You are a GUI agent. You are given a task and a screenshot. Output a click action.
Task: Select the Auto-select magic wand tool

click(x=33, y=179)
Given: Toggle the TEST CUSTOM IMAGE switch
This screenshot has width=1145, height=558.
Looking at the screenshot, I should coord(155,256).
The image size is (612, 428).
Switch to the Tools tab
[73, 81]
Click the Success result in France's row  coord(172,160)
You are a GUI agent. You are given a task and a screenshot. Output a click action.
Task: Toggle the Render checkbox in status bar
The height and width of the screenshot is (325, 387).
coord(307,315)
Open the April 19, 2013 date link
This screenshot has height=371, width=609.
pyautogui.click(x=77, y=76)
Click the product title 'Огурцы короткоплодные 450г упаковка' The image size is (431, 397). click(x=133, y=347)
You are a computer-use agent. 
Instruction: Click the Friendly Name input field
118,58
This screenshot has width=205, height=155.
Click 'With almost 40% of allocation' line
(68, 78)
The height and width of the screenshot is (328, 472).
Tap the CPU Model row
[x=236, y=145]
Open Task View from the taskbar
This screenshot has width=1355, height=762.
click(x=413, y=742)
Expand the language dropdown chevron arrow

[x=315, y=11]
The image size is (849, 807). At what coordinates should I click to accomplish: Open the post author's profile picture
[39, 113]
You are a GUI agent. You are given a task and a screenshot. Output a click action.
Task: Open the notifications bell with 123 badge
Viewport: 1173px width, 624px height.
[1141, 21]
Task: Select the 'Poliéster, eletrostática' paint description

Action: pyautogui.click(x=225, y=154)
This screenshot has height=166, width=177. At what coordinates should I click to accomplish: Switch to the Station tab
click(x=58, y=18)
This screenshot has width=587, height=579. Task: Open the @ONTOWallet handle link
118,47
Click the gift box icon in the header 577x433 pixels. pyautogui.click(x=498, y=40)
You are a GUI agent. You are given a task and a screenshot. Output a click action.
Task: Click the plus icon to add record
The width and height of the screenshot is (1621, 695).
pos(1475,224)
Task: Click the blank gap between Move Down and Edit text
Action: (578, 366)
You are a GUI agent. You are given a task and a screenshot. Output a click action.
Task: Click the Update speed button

• [Assigned task]: Across the entries above, work out how many lines hold "Toggle". The answer is that number alone.

• [Answer area]: 2